▶ _Problem to work on_
From the line containing "The width and height of the screenshot is (542, 428)." to the final line of the entries, copy each line exactly. Pictures stay out.
+--
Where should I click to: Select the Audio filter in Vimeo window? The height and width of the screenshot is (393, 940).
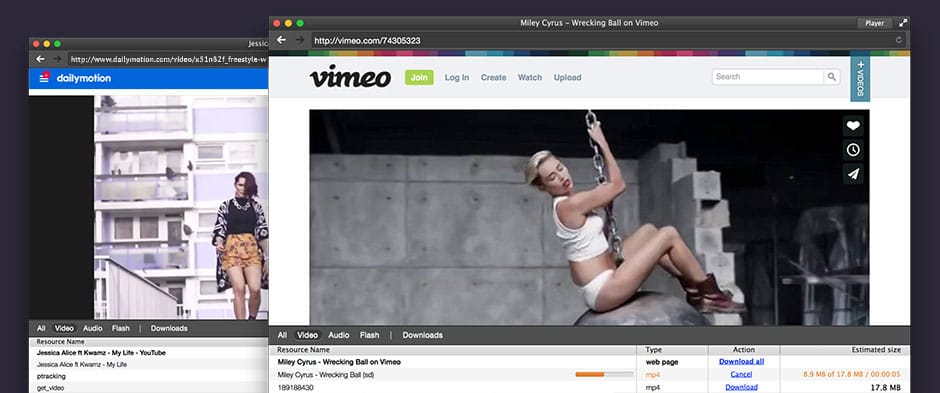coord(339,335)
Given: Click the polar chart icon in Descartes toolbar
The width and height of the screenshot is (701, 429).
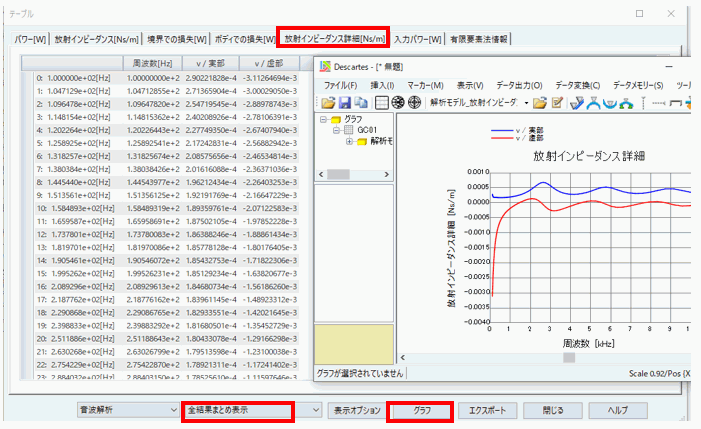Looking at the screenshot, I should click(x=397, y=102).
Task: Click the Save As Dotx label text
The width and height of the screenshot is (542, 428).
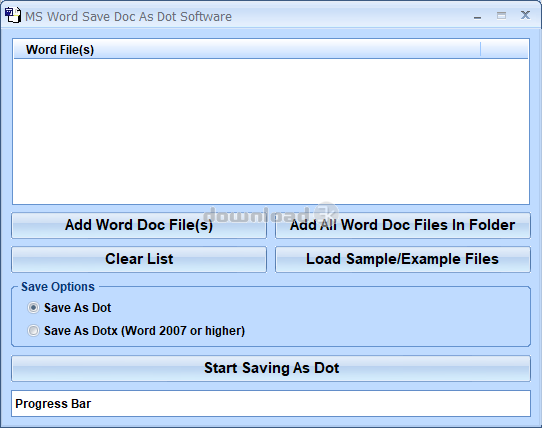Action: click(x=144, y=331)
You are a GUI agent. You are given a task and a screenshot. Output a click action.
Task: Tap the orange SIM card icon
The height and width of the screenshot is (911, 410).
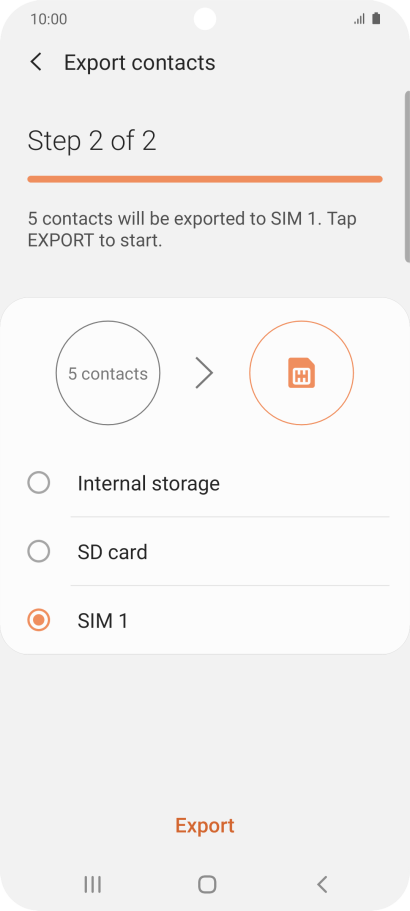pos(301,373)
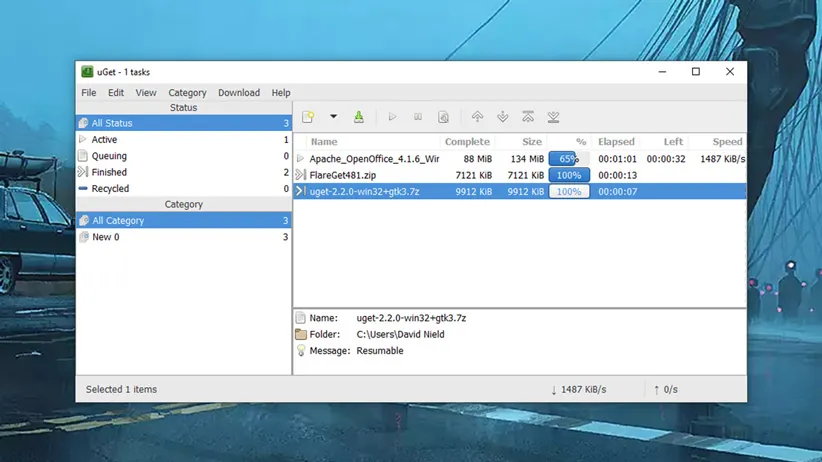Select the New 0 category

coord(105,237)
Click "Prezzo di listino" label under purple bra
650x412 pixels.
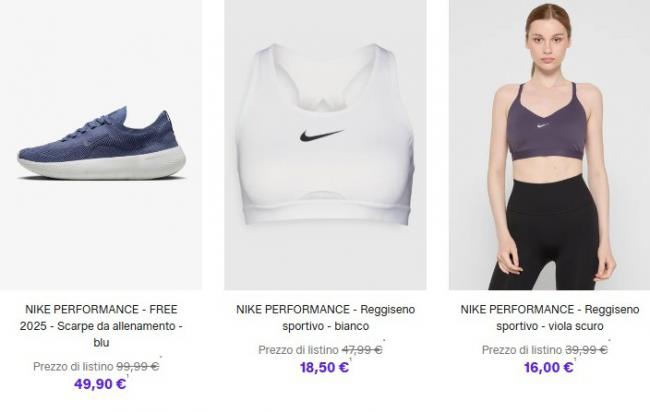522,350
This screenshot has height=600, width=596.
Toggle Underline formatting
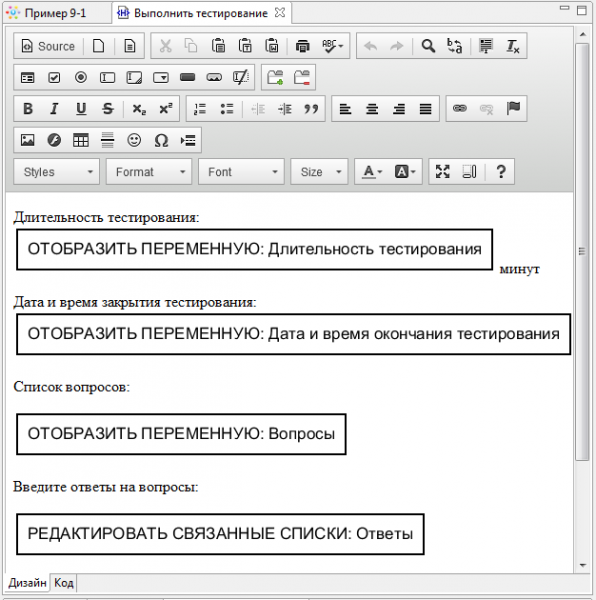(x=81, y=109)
+--
▶ _Answer space_
The width and height of the screenshot is (542, 428).
Action: click(x=144, y=331)
You are a GUI agent. You are given a task and a screenshot. Output a click action.
Task: Tap the orange SIM card icon
The height and width of the screenshot is (911, 410).
pos(301,373)
Select the New 0 category

coord(105,237)
Click "Prezzo di listino" label under purple bra
650x412 pixels.
522,350
This screenshot has height=600, width=596.
Toggle Underline formatting
(x=81, y=109)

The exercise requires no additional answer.